A社は一般向けに情報を公開するわけではないので,無料のサービスを選び,提供事業者のWebページから利用登録をした。A社のルーターはDDNSサーバーへIPアドレスを自動的に登録する機能を持っていたため,IPアドレスが変わるたびに登録内容を自動更新できる。
登録したはずのIPアドレスが消失
図1 固定アドレスを取得せずにダイナミックDNSサービスを利用したA社のルーターは突然,提携先からアクセスできなくなった ダイナミックDNSに対して一定期間,A社のルーターから新規のIPアドレスを登録する要求がなかったため,登録が削除されたことが原因。A社は,IPアドレス変更時だけでなく,3時間ごとに登録を繰り返すことで,問題を解決した。 |
DDNS事業者のWebサイトを調べたところ,「一定期間アクセスがないと登録を削除する」という記述があった。しかし,A社の共同開発用サーバーへのアクセスは複数の開発委託先から1日に何回もあったはず。A社は原因究明に行き詰まってしまった。

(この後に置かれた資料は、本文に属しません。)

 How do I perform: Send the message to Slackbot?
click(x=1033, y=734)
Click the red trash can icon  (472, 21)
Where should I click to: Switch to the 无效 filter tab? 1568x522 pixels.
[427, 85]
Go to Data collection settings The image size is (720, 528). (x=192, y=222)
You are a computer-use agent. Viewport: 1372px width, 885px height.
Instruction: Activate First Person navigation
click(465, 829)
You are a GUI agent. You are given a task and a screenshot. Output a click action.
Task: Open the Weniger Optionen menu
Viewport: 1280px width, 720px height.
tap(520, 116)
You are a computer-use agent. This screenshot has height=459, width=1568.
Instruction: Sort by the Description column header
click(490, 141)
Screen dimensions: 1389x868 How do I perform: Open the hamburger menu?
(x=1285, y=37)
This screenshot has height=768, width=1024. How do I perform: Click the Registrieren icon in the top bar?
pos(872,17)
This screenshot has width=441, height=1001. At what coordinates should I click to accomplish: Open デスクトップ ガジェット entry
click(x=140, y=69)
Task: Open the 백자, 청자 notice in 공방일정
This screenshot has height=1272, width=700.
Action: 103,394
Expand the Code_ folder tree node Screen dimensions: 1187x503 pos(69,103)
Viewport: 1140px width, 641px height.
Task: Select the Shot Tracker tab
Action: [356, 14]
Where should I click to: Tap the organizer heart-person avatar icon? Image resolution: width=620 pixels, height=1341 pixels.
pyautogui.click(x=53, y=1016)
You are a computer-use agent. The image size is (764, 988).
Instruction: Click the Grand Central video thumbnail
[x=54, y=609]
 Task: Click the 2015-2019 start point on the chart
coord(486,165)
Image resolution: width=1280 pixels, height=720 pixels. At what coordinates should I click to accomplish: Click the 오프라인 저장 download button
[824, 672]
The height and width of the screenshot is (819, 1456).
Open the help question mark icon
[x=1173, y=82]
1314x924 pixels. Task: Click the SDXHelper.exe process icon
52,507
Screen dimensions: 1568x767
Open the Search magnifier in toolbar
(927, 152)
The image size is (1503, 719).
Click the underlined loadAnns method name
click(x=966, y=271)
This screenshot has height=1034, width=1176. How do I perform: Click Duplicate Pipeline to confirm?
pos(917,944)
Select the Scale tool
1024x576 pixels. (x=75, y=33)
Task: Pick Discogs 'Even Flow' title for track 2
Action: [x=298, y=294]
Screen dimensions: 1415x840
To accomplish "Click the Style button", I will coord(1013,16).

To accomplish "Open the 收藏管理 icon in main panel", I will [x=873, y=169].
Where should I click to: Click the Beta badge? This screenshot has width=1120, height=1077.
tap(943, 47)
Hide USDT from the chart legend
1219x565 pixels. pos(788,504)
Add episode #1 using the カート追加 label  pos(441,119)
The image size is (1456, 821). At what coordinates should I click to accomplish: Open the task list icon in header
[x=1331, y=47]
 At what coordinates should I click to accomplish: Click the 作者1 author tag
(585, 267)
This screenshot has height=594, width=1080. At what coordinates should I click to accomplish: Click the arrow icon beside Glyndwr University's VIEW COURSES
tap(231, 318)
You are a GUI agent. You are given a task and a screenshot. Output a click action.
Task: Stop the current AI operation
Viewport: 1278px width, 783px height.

仕方なく有料サービスに切り替えようと考え始めたころ,A社はあることに気づいた。「一定期間アクセスがない」というのは,DDNSに対して外部からIPアドレスを問い合わせるアクセスがないという意味ではない。DDNSに新規IPアドレスを登録するためのアクセスがないことだった。
A社はルーターの設定を変え,IPアドレスの変更時だけでなく3時間ごとに登録を繰り返すようにした。その結果,DDNSからドメイン名が消えることはなくなり,共同開発インフラは快適に利用できている。